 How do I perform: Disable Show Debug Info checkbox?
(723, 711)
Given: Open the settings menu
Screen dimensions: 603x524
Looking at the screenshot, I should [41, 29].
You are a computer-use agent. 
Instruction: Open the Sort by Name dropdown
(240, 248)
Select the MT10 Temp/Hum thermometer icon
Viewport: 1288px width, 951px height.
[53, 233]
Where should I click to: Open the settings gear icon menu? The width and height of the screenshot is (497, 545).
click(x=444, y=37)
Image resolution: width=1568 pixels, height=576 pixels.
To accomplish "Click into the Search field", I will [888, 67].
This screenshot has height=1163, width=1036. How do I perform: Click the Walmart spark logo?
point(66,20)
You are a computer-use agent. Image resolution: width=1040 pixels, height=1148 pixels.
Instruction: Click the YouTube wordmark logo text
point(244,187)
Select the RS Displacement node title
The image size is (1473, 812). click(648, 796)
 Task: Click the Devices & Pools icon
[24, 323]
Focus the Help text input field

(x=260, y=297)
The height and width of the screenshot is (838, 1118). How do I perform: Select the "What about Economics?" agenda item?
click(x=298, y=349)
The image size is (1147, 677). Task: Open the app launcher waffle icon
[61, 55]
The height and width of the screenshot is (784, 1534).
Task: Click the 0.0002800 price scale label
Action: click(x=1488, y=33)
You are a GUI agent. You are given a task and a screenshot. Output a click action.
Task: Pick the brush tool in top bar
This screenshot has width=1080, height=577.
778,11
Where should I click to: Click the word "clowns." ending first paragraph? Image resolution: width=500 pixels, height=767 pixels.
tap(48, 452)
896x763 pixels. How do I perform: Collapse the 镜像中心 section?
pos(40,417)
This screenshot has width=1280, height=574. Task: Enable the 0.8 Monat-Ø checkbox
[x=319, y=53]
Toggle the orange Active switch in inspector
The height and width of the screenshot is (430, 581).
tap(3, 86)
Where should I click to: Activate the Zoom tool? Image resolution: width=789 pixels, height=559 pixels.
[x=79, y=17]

________________

* ABOUT THIS EXERCISE *
Every line that contains the string "agent" should be copied from the records.

* PROBLEM SOLUTION *
You are a computer-use agent. 
You are a computer-use agent. Image resolution: width=1040 pixels, height=1148 pixels.
You are a GUI agent. You are given a task and a screenshot. Output a click action.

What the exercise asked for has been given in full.